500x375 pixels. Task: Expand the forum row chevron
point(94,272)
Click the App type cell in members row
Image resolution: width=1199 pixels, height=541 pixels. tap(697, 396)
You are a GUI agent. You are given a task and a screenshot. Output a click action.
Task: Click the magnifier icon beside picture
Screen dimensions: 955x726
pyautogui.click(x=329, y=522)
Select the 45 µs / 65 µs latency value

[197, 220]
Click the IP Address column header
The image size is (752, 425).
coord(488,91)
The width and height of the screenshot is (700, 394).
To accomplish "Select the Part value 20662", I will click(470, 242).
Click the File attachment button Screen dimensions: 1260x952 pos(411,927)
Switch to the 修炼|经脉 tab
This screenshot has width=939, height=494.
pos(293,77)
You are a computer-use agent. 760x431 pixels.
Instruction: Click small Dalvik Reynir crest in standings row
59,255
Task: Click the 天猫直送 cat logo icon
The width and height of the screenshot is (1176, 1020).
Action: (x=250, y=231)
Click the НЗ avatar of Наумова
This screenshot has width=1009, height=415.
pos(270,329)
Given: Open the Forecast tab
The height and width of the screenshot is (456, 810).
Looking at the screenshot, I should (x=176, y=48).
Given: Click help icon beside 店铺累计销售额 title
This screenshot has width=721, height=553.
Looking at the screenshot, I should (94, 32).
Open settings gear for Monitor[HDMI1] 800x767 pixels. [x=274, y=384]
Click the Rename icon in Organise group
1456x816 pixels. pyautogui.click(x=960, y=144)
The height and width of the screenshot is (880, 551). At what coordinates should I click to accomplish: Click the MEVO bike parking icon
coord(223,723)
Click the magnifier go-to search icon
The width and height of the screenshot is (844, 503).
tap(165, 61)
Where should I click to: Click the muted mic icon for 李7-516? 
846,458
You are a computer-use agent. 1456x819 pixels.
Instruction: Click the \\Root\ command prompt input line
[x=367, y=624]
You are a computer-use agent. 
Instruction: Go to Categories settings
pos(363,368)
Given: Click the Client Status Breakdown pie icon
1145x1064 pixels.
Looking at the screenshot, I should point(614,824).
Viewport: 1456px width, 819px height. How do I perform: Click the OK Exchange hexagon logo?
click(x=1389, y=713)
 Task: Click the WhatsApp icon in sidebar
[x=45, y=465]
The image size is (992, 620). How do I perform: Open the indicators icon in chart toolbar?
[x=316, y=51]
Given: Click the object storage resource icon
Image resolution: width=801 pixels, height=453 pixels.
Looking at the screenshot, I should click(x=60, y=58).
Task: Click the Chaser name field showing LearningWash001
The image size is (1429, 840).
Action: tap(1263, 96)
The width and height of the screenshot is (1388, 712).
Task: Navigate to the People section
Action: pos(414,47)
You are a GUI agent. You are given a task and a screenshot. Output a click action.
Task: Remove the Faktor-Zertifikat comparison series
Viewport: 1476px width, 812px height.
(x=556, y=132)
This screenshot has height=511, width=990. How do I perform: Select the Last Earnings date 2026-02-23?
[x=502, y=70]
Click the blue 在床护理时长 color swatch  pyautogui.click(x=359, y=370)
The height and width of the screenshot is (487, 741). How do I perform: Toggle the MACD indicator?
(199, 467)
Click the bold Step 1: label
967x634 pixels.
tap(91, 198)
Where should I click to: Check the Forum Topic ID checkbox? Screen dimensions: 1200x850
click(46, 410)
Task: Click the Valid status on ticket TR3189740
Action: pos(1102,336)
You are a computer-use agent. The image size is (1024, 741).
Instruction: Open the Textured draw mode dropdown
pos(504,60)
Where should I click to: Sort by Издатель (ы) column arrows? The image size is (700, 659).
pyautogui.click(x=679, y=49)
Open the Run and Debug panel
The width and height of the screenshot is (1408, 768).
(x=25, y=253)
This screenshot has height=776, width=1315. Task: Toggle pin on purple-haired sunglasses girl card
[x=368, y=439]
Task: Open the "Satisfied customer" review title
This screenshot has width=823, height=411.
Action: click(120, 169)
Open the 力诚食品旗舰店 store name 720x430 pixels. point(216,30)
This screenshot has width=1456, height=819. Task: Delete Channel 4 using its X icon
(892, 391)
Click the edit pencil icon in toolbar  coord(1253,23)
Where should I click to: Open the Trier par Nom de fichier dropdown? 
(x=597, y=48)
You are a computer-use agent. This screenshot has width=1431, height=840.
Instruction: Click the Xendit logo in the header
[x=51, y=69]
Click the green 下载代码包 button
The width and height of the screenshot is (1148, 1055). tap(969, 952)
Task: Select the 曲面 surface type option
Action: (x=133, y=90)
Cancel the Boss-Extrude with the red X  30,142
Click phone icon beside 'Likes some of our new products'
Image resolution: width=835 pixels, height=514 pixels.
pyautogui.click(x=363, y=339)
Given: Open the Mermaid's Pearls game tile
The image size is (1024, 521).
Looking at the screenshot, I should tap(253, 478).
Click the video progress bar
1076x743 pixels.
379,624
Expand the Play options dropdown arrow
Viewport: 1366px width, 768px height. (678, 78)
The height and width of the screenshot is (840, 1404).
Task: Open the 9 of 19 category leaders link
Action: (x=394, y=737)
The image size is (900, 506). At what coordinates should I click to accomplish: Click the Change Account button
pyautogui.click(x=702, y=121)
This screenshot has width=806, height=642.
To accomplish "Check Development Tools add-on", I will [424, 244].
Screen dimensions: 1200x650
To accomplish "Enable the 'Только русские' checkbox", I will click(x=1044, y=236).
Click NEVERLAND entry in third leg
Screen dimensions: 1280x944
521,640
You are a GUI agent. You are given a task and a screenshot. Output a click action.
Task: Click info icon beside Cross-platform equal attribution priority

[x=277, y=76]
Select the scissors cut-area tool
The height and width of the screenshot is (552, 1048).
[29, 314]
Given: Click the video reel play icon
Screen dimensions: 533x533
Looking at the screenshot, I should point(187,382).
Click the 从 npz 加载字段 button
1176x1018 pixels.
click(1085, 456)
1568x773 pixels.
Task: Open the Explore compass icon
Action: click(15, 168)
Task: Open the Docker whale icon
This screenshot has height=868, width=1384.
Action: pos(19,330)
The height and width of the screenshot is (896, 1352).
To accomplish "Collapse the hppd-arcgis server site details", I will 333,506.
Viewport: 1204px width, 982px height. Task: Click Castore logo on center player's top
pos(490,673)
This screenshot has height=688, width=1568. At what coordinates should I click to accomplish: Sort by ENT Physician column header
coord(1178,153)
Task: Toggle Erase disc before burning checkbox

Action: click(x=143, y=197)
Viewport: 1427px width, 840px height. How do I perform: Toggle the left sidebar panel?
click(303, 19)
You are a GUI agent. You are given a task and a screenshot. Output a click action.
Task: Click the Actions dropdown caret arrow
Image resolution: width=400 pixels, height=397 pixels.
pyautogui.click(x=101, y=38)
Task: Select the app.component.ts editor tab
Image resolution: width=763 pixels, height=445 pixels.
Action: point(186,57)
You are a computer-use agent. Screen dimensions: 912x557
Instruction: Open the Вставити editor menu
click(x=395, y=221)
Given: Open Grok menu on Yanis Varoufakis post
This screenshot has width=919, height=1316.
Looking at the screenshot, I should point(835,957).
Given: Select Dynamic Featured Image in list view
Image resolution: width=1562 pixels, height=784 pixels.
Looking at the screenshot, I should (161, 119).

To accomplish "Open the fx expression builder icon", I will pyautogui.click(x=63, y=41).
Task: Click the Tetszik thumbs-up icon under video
· · · ·
§ DIRECTION: Can you rewrite the listing above with every "computer-use agent" changed to "desktop automation agent", leaving everything else as it is?

§ EXERCISE OUTPUT:
500x375 pixels. Task: Expand the forum row chevron
point(94,272)
Click the App type cell in members row
Image resolution: width=1199 pixels, height=541 pixels. tap(697, 396)
You are a GUI agent. You are given a task and a screenshot. Output a click action.
Task: Click the magnifier icon beside picture
Screen dimensions: 955x726
pyautogui.click(x=329, y=522)
Select the 45 µs / 65 µs latency value

[197, 220]
Click the IP Address column header
The image size is (752, 425).
coord(488,91)
The width and height of the screenshot is (700, 394).
To accomplish "Select the Part value 20662", I will click(470, 242).
Click the File attachment button Screen dimensions: 1260x952 pos(411,927)
Switch to the 修炼|经脉 tab
This screenshot has width=939, height=494.
pos(293,77)
You are a desktop automation agent. 760x431 pixels.
Instruction: Click small Dalvik Reynir crest in standings row
59,255
Task: Click the 天猫直送 cat logo icon
The width and height of the screenshot is (1176, 1020).
Action: (x=250, y=231)
Click the НЗ avatar of Наумова
This screenshot has width=1009, height=415.
pos(270,329)
Given: Open the Forecast tab
The height and width of the screenshot is (456, 810).
Looking at the screenshot, I should (x=176, y=48).
Given: Click help icon beside 店铺累计销售额 title
This screenshot has width=721, height=553.
Looking at the screenshot, I should (94, 32).
Open settings gear for Monitor[HDMI1] 800x767 pixels. [x=274, y=384]
Click the Rename icon in Organise group
1456x816 pixels. pyautogui.click(x=960, y=144)
The height and width of the screenshot is (880, 551). At what coordinates should I click to accomplish: Click the MEVO bike parking icon
coord(223,723)
Click the magnifier go-to search icon
The width and height of the screenshot is (844, 503).
tap(165, 61)
Where should I click to: Click the muted mic icon for 李7-516? 
846,458
You are a desktop automation agent. 1456x819 pixels.
Instruction: Click the \\Root\ command prompt input line
[x=367, y=624]
You are a desktop automation agent. 
Instruction: Go to Categories settings
pos(363,368)
Given: Click the Client Status Breakdown pie icon
1145x1064 pixels.
Looking at the screenshot, I should point(614,824).
Viewport: 1456px width, 819px height. How do I perform: Click the OK Exchange hexagon logo?
click(x=1389, y=713)
 Task: Click the WhatsApp icon in sidebar
[x=45, y=465]
The image size is (992, 620). How do I perform: Open the indicators icon in chart toolbar?
[x=316, y=51]
Given: Click the object storage resource icon
Image resolution: width=801 pixels, height=453 pixels.
Looking at the screenshot, I should click(x=60, y=58).
Task: Click the Chaser name field showing LearningWash001
The image size is (1429, 840).
Action: tap(1263, 96)
The width and height of the screenshot is (1388, 712).
Task: Navigate to the People section
Action: pos(414,47)
You are a GUI agent. You are given a task and a screenshot. Output a click action.
Task: Remove the Faktor-Zertifikat comparison series
Viewport: 1476px width, 812px height.
(x=556, y=132)
This screenshot has height=511, width=990. How do I perform: Select the Last Earnings date 2026-02-23?
[x=502, y=70]
Click the blue 在床护理时长 color swatch  pyautogui.click(x=359, y=370)
The height and width of the screenshot is (487, 741). How do I perform: Toggle the MACD indicator?
(199, 467)
Click the bold Step 1: label
967x634 pixels.
tap(91, 198)
Where should I click to: Check the Forum Topic ID checkbox? Screen dimensions: 1200x850
click(46, 410)
Task: Click the Valid status on ticket TR3189740
Action: pos(1102,336)
You are a desktop automation agent. The image size is (1024, 741).
Instruction: Open the Textured draw mode dropdown
pos(504,60)
Where should I click to: Sort by Издатель (ы) column arrows? The image size is (700, 659).
pyautogui.click(x=679, y=49)
Open the Run and Debug panel
The width and height of the screenshot is (1408, 768).
(x=25, y=253)
This screenshot has height=776, width=1315. Task: Toggle pin on purple-haired sunglasses girl card
[x=368, y=439]
Task: Open the "Satisfied customer" review title
This screenshot has width=823, height=411.
Action: click(120, 169)
Open the 力诚食品旗舰店 store name 720x430 pixels. point(216,30)
This screenshot has width=1456, height=819. Task: Delete Channel 4 using its X icon
(892, 391)
Click the edit pencil icon in toolbar  coord(1253,23)
Where should I click to: Open the Trier par Nom de fichier dropdown? 
(x=597, y=48)
You are a desktop automation agent. This screenshot has width=1431, height=840.
Instruction: Click the Xendit logo in the header
[x=51, y=69]
Click the green 下载代码包 button
The width and height of the screenshot is (1148, 1055). tap(969, 952)
Task: Select the 曲面 surface type option
Action: (x=133, y=90)
Cancel the Boss-Extrude with the red X  30,142
Click phone icon beside 'Likes some of our new products'
Image resolution: width=835 pixels, height=514 pixels.
pyautogui.click(x=363, y=339)
Given: Open the Mermaid's Pearls game tile
The image size is (1024, 521).
Looking at the screenshot, I should tap(253, 478).
Click the video progress bar
1076x743 pixels.
379,624
Expand the Play options dropdown arrow
Viewport: 1366px width, 768px height. (678, 78)
The height and width of the screenshot is (840, 1404).
Task: Open the 9 of 19 category leaders link
Action: (x=394, y=737)
The image size is (900, 506). At what coordinates should I click to accomplish: Click the Change Account button
pyautogui.click(x=702, y=121)
This screenshot has width=806, height=642.
To accomplish "Check Development Tools add-on", I will [424, 244].
Screen dimensions: 1200x650
To accomplish "Enable the 'Только русские' checkbox", I will click(x=1044, y=236).
Click NEVERLAND entry in third leg
Screen dimensions: 1280x944
521,640
You are a GUI agent. You are given a task and a screenshot. Output a click action.
Task: Click info icon beside Cross-platform equal attribution priority

[x=277, y=76]
Select the scissors cut-area tool
The height and width of the screenshot is (552, 1048).
[29, 314]
Given: Click the video reel play icon
Screen dimensions: 533x533
Looking at the screenshot, I should point(187,382).
Click the 从 npz 加载字段 button
1176x1018 pixels.
click(1085, 456)
1568x773 pixels.
Task: Open the Explore compass icon
Action: click(15, 168)
Task: Open the Docker whale icon
This screenshot has height=868, width=1384.
Action: pos(19,330)
The height and width of the screenshot is (896, 1352).
To accomplish "Collapse the hppd-arcgis server site details", I will 333,506.
Viewport: 1204px width, 982px height. Task: Click Castore logo on center player's top
pos(490,673)
This screenshot has height=688, width=1568. At what coordinates should I click to accomplish: Sort by ENT Physician column header
coord(1178,153)
Task: Toggle Erase disc before burning checkbox

Action: click(x=143, y=197)
Viewport: 1427px width, 840px height. How do I perform: Toggle the left sidebar panel?
click(303, 19)
You are a GUI agent. You are given a task and a screenshot. Output a click action.
Task: Click the Actions dropdown caret arrow
Image resolution: width=400 pixels, height=397 pixels.
pyautogui.click(x=101, y=38)
Task: Select the app.component.ts editor tab
Image resolution: width=763 pixels, height=445 pixels.
Action: point(186,57)
You are a desktop automation agent. Screen dimensions: 912x557
Instruction: Open the Вставити editor menu
click(x=395, y=221)
Given: Open Grok menu on Yanis Varoufakis post
This screenshot has width=919, height=1316.
Looking at the screenshot, I should point(835,957).
Given: Select Dynamic Featured Image in list view
Image resolution: width=1562 pixels, height=784 pixels.
Looking at the screenshot, I should (161, 119).

To accomplish "Open the fx expression builder icon", I will pyautogui.click(x=63, y=41).
Task: Click the Tetszik thumbs-up icon under video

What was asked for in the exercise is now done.